Com isso, os procuradores concluem que a empresa “fechou seus olhos de forma
proposital e deliberada” e ignorou “os evidentes riscos de seus produtos
estarem sendo produzidos com mão de obra escrava, tudo com o fito precípuo de
reduzir custos, aumentar os lucros, às custas da sonegação de direitos sociais
sagrados”.
Sweating
system – A procuradora Christiane Vieira Nogueira, que faz parte da Coordenadoria
Nacional de Erradicação do Trabalho Escravo (Conaete) do MPT e também assina a
ação proposta agora, destaca que a preocupação do órgão desta vez é em
demonstrar que a M. Officer é responsável por empregar trabalho escravo de
maneira sistemática e não apenas em episódios pontuais.
“A discussão na ação gira em torno da questão da responsabilidade por
toda a cadeia produtiva e, diferentemente da maioria dos casos já conduzidos
pelo MPT, não trata de pagamento de verbas rescisórias ou da situação
específica dos trabalhadores resgatados das oficinas, mas aborda o modelo de
produção mesmo, então, especialmente tendo em conta as dimensões do estado de
São Paulo, acreditamos que poderá configurar um novo paradigma para o setor”,
afirma, destacando que no chamado “sistema de suor” (do termo “sweating system,
em inglês), são comuns as jornadas exaustivas, condições degradantes e
exploração de trabalhadores imigrantes.
“O caso da M. Officer expõe muito bem as entranhas dessa estrutura: como
as grifes têm total controle sobre a produção, determinando o modo de fazer, os
modelos, realizando controle de qualidade etc., mas como buscam se afastar da
responsabilidade com os trabalhadores, ou seja, o que interessa é que as peças
sejam produzidas, não importando como, nem por quem”, explica, ressaltando que
os procuradores tentarão utilizar a nova legislação paulista em outras ações
futuras. “A Lei Bezerra é recente e esse é um dos primeiros casos posteriores à
sua regulamentação.
O MPT procura utilizar todos os meios disponíveis para a erradicação do
trabalho escravo e essa lei, no âmbito do estado de São Paulo, é mais um desses
instrumentos. Então, é intenção da instituição sim incluir pedidos relativos à
Lei nas nossas ações e exigir a sua aplicação pelos órgãos competentes”.
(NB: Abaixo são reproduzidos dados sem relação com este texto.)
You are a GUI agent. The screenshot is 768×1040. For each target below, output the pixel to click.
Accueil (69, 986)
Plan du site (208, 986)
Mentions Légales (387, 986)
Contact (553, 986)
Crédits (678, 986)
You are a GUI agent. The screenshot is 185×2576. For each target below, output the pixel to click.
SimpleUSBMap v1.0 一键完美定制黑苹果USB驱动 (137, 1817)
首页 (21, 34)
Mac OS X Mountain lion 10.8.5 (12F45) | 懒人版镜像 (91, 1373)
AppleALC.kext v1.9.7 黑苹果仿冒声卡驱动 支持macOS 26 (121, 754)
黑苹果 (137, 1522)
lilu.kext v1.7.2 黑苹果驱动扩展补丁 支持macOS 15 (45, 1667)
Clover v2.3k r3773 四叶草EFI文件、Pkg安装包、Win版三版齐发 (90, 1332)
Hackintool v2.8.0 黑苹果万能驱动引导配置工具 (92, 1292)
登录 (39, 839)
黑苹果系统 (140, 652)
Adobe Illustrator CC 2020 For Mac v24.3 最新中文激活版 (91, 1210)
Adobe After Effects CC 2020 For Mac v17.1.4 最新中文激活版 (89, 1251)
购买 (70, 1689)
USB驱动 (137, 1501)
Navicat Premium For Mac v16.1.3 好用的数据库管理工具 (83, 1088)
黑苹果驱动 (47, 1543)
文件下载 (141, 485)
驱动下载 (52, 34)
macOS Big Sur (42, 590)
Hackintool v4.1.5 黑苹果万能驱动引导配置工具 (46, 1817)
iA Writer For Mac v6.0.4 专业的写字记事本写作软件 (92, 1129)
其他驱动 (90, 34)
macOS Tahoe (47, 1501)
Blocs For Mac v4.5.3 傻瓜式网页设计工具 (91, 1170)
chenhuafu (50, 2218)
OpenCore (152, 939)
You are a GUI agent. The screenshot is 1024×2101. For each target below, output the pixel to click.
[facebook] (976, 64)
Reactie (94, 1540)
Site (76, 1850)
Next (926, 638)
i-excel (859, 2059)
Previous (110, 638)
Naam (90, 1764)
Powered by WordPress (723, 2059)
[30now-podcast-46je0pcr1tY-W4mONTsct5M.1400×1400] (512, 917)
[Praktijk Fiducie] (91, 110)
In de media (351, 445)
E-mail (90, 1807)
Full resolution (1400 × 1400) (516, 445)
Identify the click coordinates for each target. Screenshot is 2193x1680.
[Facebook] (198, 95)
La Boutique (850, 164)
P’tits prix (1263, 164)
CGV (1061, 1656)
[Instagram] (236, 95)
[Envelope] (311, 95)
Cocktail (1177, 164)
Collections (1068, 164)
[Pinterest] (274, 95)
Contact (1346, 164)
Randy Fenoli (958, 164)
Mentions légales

Segundo a procuradora Tatiana Leal Bivar Simonetti, ao pedir o banimento
da M. Officer de São Paulo, o MPT pretende modificar o setor têxtil como um
todo. “Sabemos que a empresa não é a única que se beneficia de trabalho
escravo e isso tem que acabar”, afirma. Ela acredita que a exposição do sistema
em que as roupas são produzidas, com uso sistemático de escravidão, provocará
também um impacto no mercado consumidor. “Hoje as pessoas têm uma consciência
social maior, buscam qualidade de vida e respeito ao meio ambiente e às
pessoas. A gente escolhe uma marca por acreditar que as peças são produzidas
por profissionais capacitados e bem remunerados. Explorar trabalhadores em
completa vulnerabilidade social não condiz com uma grife”, defende.
A ação iniciada pelo MPT não inclui ações criminais, que são
conduzidas pelo Ministério Público Federal.